▶ _What to do_
Take every line from the records below that includes the word "computer".

• • • • • • •

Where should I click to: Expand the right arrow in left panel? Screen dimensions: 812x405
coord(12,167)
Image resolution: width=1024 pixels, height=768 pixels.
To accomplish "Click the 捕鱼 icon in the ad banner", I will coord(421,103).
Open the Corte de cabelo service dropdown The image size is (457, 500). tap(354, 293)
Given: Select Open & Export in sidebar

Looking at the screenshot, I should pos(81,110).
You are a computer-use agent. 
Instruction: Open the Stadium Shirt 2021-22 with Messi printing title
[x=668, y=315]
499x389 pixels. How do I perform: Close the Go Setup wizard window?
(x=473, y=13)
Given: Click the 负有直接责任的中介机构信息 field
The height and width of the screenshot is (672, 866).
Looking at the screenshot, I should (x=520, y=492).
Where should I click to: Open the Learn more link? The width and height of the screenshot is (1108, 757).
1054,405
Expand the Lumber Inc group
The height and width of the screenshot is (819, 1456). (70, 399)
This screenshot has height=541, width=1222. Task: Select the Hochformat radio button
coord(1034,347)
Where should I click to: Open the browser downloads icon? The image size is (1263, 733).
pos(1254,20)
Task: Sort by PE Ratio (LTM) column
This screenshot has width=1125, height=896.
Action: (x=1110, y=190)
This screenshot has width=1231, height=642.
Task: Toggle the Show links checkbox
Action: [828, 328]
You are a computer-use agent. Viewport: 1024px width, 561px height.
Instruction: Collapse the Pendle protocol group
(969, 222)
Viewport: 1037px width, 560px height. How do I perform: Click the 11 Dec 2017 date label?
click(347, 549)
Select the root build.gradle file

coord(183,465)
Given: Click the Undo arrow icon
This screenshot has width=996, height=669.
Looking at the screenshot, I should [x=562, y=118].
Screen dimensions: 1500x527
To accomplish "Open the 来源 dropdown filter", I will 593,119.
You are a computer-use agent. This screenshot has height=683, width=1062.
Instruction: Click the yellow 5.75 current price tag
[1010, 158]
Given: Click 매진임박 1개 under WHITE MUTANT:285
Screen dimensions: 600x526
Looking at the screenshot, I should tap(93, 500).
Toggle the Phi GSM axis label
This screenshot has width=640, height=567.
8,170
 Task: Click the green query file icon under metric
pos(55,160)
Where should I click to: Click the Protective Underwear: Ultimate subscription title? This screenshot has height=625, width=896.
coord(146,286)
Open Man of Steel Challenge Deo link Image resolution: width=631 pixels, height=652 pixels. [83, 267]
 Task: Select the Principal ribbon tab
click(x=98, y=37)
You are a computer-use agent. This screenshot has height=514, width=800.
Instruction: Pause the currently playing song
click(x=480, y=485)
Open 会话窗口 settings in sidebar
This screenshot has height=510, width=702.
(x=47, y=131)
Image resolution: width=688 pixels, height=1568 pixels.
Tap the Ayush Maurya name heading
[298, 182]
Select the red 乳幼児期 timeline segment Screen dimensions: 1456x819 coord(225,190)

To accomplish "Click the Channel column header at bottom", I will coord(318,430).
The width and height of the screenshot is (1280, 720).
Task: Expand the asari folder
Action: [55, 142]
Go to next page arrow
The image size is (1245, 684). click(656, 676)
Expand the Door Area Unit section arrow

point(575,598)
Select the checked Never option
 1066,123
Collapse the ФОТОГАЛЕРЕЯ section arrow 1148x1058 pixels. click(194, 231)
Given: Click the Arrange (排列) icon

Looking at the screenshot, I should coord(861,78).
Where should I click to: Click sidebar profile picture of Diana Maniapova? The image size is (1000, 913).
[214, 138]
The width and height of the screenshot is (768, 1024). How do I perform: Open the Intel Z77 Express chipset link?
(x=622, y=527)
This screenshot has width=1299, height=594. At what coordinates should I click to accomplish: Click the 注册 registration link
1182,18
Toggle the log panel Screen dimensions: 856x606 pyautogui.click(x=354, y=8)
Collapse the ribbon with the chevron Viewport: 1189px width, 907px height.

• • • • • • •

▶ _Result of this task_
You are a computer-use agent. 
You are a computer-use agent. Viewport: 1024px width, 561px height.
You are a computer-use agent. This screenshot has height=683, width=1062.
You are a computer-use agent. This screenshot has height=514, width=800.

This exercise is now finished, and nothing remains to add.